▶ [Task item]
In the entries below, find the line containing "Screen dimensions: 1389x868", then copy it and every later line exactly, ending with the last line.
=== Source material ===
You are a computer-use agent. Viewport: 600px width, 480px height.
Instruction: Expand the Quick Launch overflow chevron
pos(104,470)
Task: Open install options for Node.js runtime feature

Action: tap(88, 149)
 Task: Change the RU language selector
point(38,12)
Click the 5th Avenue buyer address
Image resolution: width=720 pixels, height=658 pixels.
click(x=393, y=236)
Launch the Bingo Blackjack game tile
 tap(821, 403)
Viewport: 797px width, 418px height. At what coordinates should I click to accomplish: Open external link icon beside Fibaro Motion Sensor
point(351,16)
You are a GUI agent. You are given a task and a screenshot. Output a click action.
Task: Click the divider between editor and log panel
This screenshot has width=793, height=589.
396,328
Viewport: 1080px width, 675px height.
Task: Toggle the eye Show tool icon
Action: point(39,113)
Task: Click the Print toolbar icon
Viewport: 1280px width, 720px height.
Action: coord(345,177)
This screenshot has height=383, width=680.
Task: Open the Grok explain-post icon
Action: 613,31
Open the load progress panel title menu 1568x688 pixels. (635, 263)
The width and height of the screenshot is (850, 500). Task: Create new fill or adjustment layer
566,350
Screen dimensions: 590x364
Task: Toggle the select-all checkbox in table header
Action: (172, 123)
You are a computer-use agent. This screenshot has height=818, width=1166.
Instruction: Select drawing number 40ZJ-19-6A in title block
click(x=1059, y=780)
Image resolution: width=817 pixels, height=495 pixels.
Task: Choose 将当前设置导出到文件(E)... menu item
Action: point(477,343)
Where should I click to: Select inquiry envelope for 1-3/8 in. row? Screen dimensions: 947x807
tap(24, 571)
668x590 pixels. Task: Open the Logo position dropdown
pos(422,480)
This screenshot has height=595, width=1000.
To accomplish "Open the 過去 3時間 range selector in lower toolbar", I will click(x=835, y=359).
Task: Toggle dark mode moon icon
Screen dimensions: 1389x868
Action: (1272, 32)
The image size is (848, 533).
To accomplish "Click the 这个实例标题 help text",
===
▶ [Result]
Screen dimensions: 1389x868
Action: (1272, 32)
The image size is (848, 533).
To accomplish "Click the 这个实例标题 help text",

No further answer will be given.